[Pixel coordinate grounding data]
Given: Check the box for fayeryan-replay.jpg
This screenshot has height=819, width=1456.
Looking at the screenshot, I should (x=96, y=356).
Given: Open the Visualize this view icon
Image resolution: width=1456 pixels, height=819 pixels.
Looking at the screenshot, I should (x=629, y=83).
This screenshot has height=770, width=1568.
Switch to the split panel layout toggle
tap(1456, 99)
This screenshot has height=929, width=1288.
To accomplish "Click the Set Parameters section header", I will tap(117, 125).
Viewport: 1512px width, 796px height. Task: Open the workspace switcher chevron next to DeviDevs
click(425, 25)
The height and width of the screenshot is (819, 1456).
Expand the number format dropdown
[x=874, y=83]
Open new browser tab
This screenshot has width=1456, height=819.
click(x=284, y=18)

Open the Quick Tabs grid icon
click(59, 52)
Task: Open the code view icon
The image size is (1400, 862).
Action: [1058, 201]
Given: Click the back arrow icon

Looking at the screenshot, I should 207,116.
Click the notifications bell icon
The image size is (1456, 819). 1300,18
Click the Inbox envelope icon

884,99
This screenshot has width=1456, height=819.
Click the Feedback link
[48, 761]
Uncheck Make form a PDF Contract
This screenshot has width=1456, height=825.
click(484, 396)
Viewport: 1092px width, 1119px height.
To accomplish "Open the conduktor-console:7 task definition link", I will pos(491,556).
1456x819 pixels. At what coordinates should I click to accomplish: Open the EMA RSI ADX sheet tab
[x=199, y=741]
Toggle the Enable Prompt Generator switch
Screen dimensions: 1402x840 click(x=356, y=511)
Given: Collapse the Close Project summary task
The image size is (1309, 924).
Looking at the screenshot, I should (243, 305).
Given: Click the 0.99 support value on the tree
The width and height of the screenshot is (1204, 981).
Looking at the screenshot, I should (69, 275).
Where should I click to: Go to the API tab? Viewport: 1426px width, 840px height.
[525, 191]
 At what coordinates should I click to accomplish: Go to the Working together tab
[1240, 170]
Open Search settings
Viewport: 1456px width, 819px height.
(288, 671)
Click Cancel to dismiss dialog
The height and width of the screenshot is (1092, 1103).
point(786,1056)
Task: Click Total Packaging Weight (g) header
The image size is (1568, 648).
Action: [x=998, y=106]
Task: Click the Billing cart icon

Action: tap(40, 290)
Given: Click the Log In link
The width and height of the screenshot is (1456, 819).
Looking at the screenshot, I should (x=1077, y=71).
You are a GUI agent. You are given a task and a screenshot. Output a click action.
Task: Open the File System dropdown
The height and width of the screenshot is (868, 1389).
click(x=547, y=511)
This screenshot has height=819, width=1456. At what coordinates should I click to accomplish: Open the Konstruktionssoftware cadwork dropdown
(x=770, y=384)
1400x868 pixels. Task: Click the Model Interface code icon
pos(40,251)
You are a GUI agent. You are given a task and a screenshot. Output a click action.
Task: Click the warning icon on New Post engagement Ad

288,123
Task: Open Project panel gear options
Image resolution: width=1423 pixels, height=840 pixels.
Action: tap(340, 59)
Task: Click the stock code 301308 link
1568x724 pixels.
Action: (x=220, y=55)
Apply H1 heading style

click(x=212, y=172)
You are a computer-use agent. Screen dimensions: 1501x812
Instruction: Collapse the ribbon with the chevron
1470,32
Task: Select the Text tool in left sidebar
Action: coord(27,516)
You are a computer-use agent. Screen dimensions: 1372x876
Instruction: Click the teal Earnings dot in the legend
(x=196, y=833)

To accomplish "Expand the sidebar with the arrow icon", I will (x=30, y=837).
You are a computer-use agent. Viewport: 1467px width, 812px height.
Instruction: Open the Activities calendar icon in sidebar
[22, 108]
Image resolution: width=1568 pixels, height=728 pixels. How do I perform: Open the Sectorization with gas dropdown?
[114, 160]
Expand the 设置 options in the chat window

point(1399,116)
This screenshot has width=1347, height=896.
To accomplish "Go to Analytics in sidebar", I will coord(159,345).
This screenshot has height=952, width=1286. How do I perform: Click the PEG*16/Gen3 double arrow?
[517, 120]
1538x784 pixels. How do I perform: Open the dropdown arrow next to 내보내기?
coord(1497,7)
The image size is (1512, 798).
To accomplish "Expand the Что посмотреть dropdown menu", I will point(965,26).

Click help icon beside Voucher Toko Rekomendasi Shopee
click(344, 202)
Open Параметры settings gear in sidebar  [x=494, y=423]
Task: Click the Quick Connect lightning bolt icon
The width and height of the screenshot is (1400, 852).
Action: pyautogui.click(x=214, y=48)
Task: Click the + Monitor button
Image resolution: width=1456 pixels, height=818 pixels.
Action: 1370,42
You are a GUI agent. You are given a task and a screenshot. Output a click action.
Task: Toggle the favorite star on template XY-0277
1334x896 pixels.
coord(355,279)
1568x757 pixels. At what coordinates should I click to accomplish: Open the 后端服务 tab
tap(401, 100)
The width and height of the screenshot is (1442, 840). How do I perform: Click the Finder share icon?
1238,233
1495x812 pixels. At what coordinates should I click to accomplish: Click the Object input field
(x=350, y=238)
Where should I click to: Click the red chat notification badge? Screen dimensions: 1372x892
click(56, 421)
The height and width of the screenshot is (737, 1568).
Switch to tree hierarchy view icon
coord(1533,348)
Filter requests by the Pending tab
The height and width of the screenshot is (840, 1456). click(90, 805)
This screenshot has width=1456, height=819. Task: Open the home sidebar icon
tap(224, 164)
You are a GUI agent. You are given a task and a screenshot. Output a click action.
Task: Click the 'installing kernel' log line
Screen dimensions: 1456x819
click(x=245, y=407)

*EXERCISE INSTRUCTIONS*: Retype the data in full, exactly.

*SOLUTION TO THIS TASK*:
Given: Check the box for fayeryan-replay.jpg
This screenshot has height=819, width=1456.
Looking at the screenshot, I should (x=96, y=356).
Given: Open the Visualize this view icon
Image resolution: width=1456 pixels, height=819 pixels.
Looking at the screenshot, I should (x=629, y=83).
This screenshot has height=770, width=1568.
Switch to the split panel layout toggle
tap(1456, 99)
This screenshot has height=929, width=1288.
To accomplish "Click the Set Parameters section header", I will tap(117, 125).
Viewport: 1512px width, 796px height. Task: Open the workspace switcher chevron next to DeviDevs
click(425, 25)
The height and width of the screenshot is (819, 1456).
Expand the number format dropdown
[x=874, y=83]
Open new browser tab
This screenshot has width=1456, height=819.
click(x=284, y=18)

Open the Quick Tabs grid icon
click(59, 52)
Task: Open the code view icon
The image size is (1400, 862).
Action: [1058, 201]
Given: Click the back arrow icon

Looking at the screenshot, I should 207,116.
Click the notifications bell icon
The image size is (1456, 819). 1300,18
Click the Inbox envelope icon

884,99
This screenshot has width=1456, height=819.
Click the Feedback link
[48, 761]
Uncheck Make form a PDF Contract
This screenshot has width=1456, height=825.
click(484, 396)
Viewport: 1092px width, 1119px height.
To accomplish "Open the conduktor-console:7 task definition link", I will pos(491,556).
1456x819 pixels. At what coordinates should I click to accomplish: Open the EMA RSI ADX sheet tab
[x=199, y=741]
Toggle the Enable Prompt Generator switch
Screen dimensions: 1402x840 click(x=356, y=511)
Given: Collapse the Close Project summary task
The image size is (1309, 924).
Looking at the screenshot, I should (243, 305).
Given: Click the 0.99 support value on the tree
The width and height of the screenshot is (1204, 981).
Looking at the screenshot, I should (69, 275).
Where should I click to: Go to the API tab? Viewport: 1426px width, 840px height.
[525, 191]
 At what coordinates should I click to accomplish: Go to the Working together tab
[1240, 170]
Open Search settings
Viewport: 1456px width, 819px height.
(288, 671)
Click Cancel to dismiss dialog
The height and width of the screenshot is (1092, 1103).
point(786,1056)
Task: Click Total Packaging Weight (g) header
The image size is (1568, 648).
Action: [x=998, y=106]
Task: Click the Billing cart icon

Action: tap(40, 290)
Given: Click the Log In link
The width and height of the screenshot is (1456, 819).
Looking at the screenshot, I should (x=1077, y=71).
You are a GUI agent. You are given a task and a screenshot. Output a click action.
Task: Open the File System dropdown
The height and width of the screenshot is (868, 1389).
click(x=547, y=511)
This screenshot has height=819, width=1456. At what coordinates should I click to accomplish: Open the Konstruktionssoftware cadwork dropdown
(x=770, y=384)
1400x868 pixels. Task: Click the Model Interface code icon
pos(40,251)
You are a GUI agent. You are given a task and a screenshot. Output a click action.
Task: Click the warning icon on New Post engagement Ad

288,123
Task: Open Project panel gear options
Image resolution: width=1423 pixels, height=840 pixels.
Action: tap(340, 59)
Task: Click the stock code 301308 link
1568x724 pixels.
Action: (x=220, y=55)
Apply H1 heading style

click(x=212, y=172)
You are a computer-use agent. Screen dimensions: 1501x812
Instruction: Collapse the ribbon with the chevron
1470,32
Task: Select the Text tool in left sidebar
Action: coord(27,516)
You are a computer-use agent. Screen dimensions: 1372x876
Instruction: Click the teal Earnings dot in the legend
(x=196, y=833)

To accomplish "Expand the sidebar with the arrow icon", I will (x=30, y=837).
You are a computer-use agent. Viewport: 1467px width, 812px height.
Instruction: Open the Activities calendar icon in sidebar
[22, 108]
Image resolution: width=1568 pixels, height=728 pixels. How do I perform: Open the Sectorization with gas dropdown?
[114, 160]
Expand the 设置 options in the chat window

point(1399,116)
This screenshot has width=1347, height=896.
To accomplish "Go to Analytics in sidebar", I will coord(159,345).
This screenshot has height=952, width=1286. How do I perform: Click the PEG*16/Gen3 double arrow?
[517, 120]
1538x784 pixels. How do I perform: Open the dropdown arrow next to 내보내기?
coord(1497,7)
The image size is (1512, 798).
To accomplish "Expand the Что посмотреть dropdown menu", I will point(965,26).

Click help icon beside Voucher Toko Rekomendasi Shopee
click(344, 202)
Open Параметры settings gear in sidebar  [x=494, y=423]
Task: Click the Quick Connect lightning bolt icon
The width and height of the screenshot is (1400, 852).
Action: pyautogui.click(x=214, y=48)
Task: Click the + Monitor button
Image resolution: width=1456 pixels, height=818 pixels.
Action: 1370,42
You are a GUI agent. You are given a task and a screenshot. Output a click action.
Task: Toggle the favorite star on template XY-0277
1334x896 pixels.
coord(355,279)
1568x757 pixels. At what coordinates should I click to accomplish: Open the 后端服务 tab
tap(401, 100)
The width and height of the screenshot is (1442, 840). How do I perform: Click the Finder share icon?
1238,233
1495x812 pixels. At what coordinates should I click to accomplish: Click the Object input field
(x=350, y=238)
Where should I click to: Click the red chat notification badge? Screen dimensions: 1372x892
click(56, 421)
The height and width of the screenshot is (737, 1568).
Switch to tree hierarchy view icon
coord(1533,348)
Filter requests by the Pending tab
The height and width of the screenshot is (840, 1456). click(90, 805)
This screenshot has width=1456, height=819. Task: Open the home sidebar icon
tap(224, 164)
You are a GUI agent. You are given a task and a screenshot. Output a click action.
Task: Click the 'installing kernel' log line
Screen dimensions: 1456x819
click(x=245, y=407)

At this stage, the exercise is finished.